For Carol Schultz, 79 (part of the Silent Generation), the choir presents a unique opportunity for her age group to connect with those younger than her.
“I don't have children of my own, so my opportunities to interact with young people are rather limited,” Schultz says. “I'm really happy to be around positive young people who are happy.”
Generations to Generations
Bridging the generation gap isn’t without its challenges. One such challenge is finding things to talk about during practices other than the music at hand. The singers are encouraged to mingle during breaks, telling them to not only meet someone new, but someone of a new age. Schultz says these experiences help combat many of the stereotypes surrounding age.

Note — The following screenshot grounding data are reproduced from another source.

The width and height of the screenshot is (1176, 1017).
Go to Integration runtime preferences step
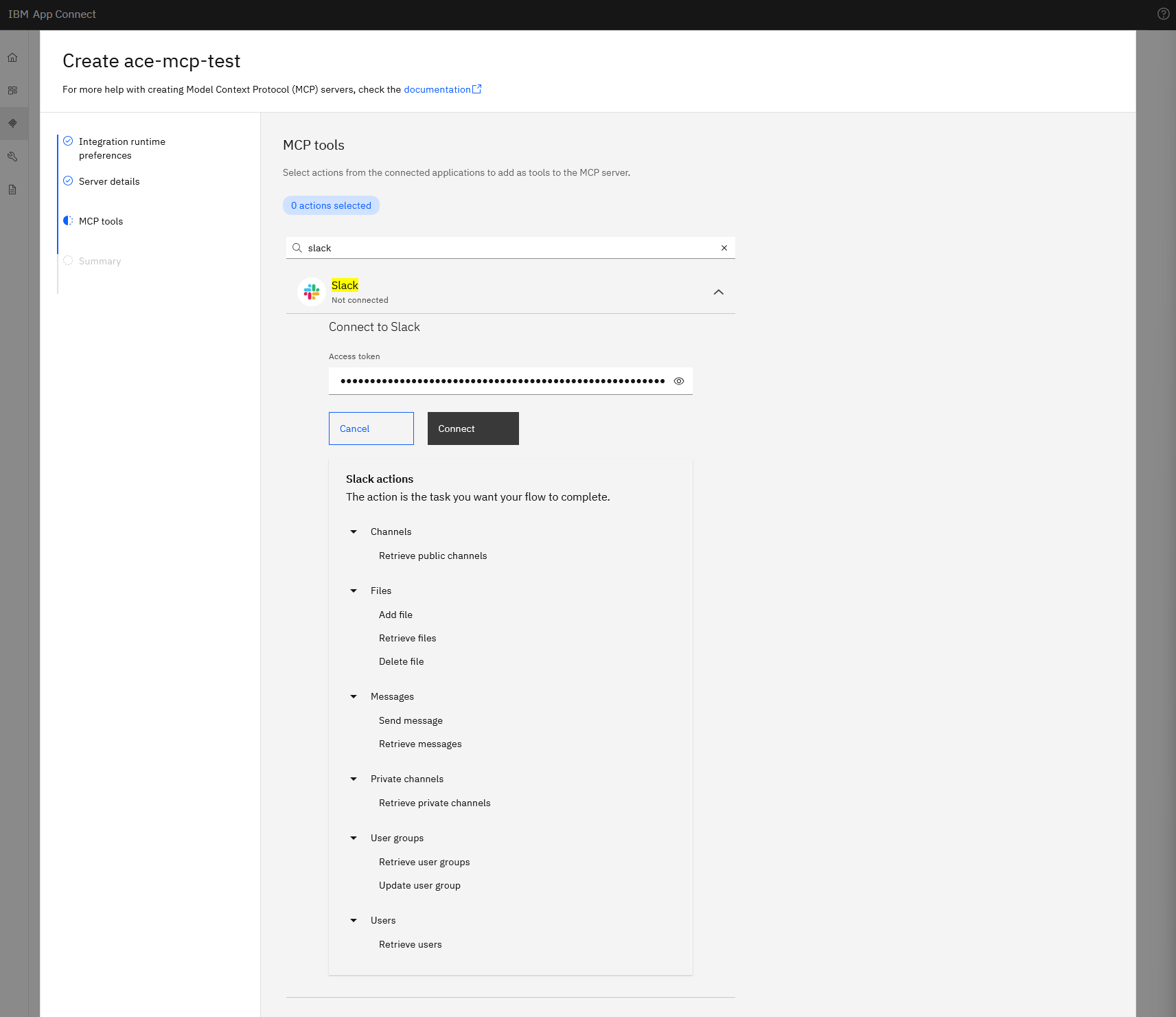[x=122, y=148]
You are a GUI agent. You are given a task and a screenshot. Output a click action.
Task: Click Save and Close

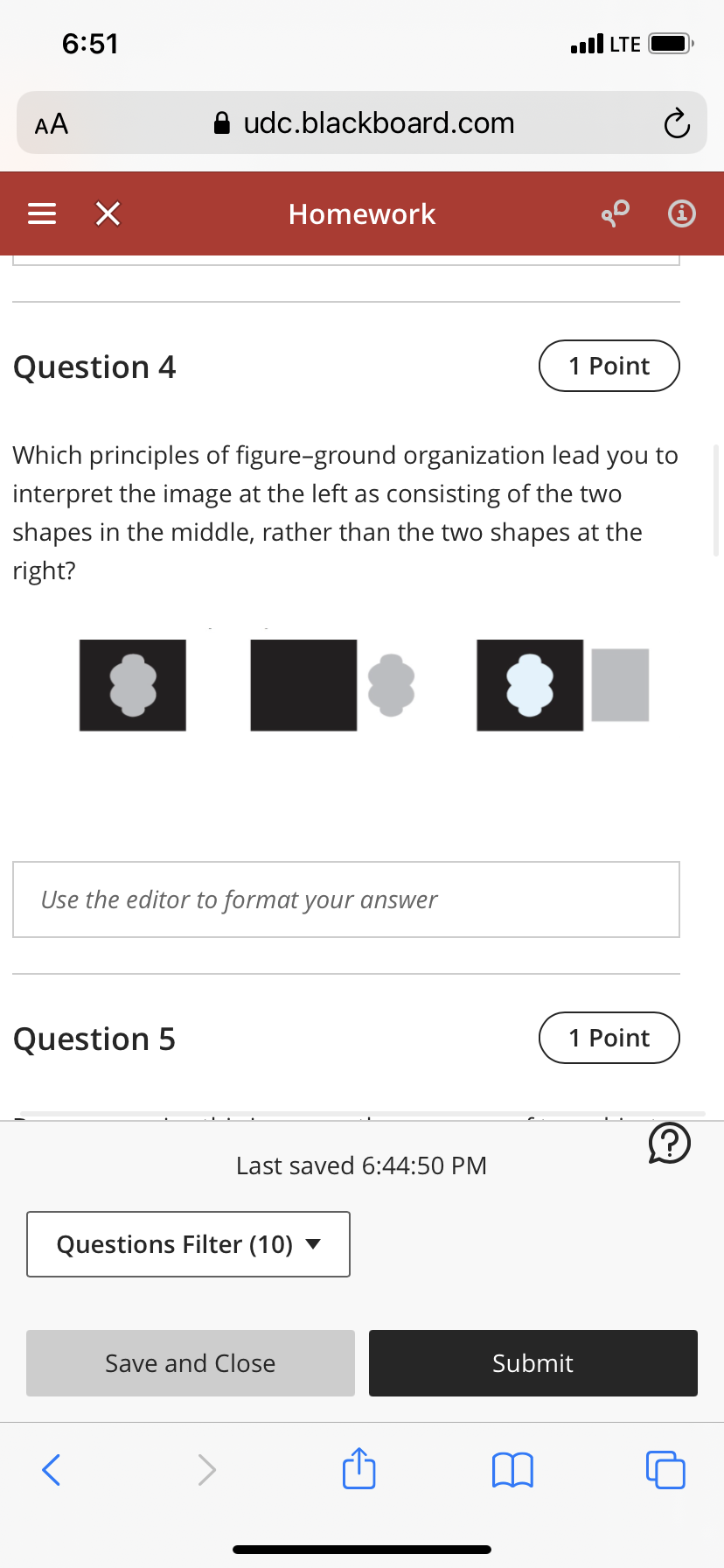coord(190,1362)
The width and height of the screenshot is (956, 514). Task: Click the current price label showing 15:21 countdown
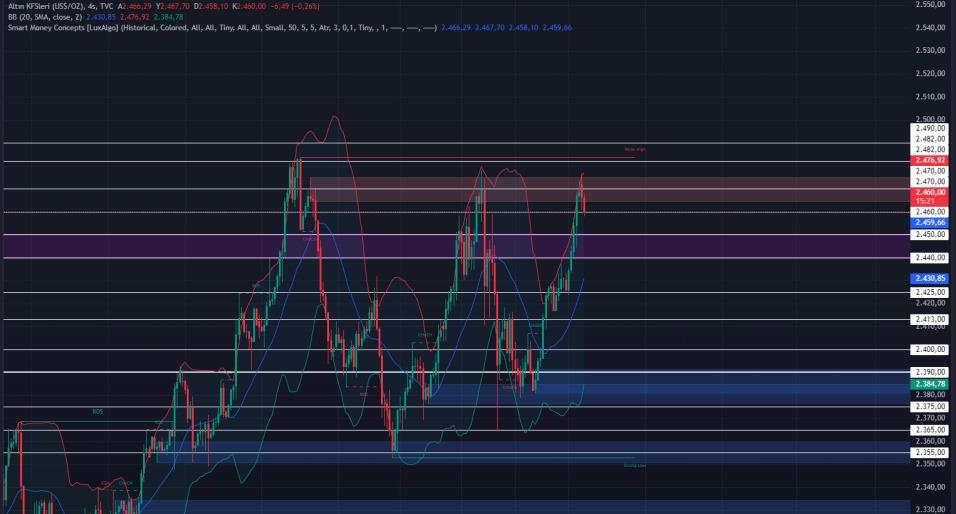[930, 196]
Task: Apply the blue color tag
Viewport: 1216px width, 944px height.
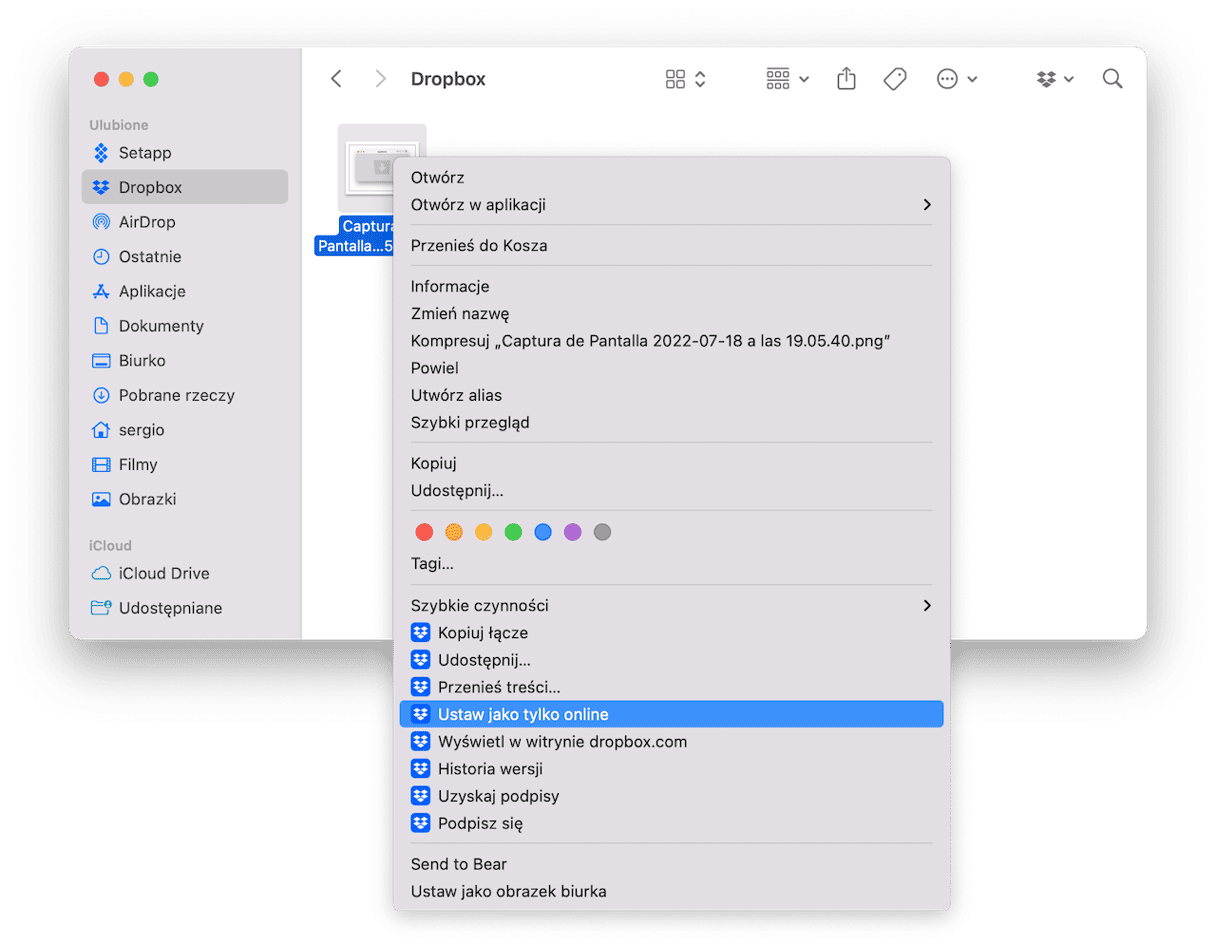Action: [x=543, y=532]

“[The younger members] can look back and say, ‘Everybody's not just an old fuddy-duddy, just sitting in a rocking chair. There are some cool people that are older,’” Schultz says. “I think they're getting a positive experience by seeing that we're friendly and we are interested in them.”
At 11 years old (part of Generation Alpha), Declan Craig is one of the choir’s younger members. Craig took vocal lessons with Compass Inc. before joining the choir. But after hearing about it, he knew he had to join. He says he loves the opportunity to meet people older than him and seeing what each member brings to the music.
“It just makes you feel happy,” Craig says. “...I feel like music is the part that makes Columbia what it is. Just to experience it is really meaningful to me.”
The choir was brought to Compass Inc. by Logan Garner, a music therapy student at Drury University in Springfield, MO, which has an intergenerational choir of its own, albeit with college-aged students and older adults. Garner is the director of Compass’ choir, and the idea to include younger children came from him.
Garner says his main goal is bringing people together to celebrate their love of music, no matter their age.
“Regardless of anything, music is for everyone,” Garner says. “That is the central purpose of this choir… It's about using music as that bridge to connect us because music is one of the very few things that everyone loves.”
A choir community
Violet Vonder Haar, the Programs Director for Compass, says the Intergenerational Rock Band Choir has been successful in giving its members a casual, low-pressure space for bonding with each other. A crucial reason for this is their devotion to music.
“Music connects us and it helps to heal,” Vonder Haar says. “It helps to cultivate community, and this particular program, with it being intergenerational, is really helping to bridge the gap between generations. It's easy for us to get stuck in our boxes and the things that fit within our age group. I like stripping away all that and saying, ‘Hey, let's all just get together and it can be fun.’”
The choir runs on a semester system that culminates with a showcase at the end of the period. The first showcase will be at 3 p.m. on November 13 at the Unitarian Universalist Church of Columbia. Admission will be free, with a $5-15 suggested donation. A potluck will follow the showcase. The group will then resume for another semester next fall.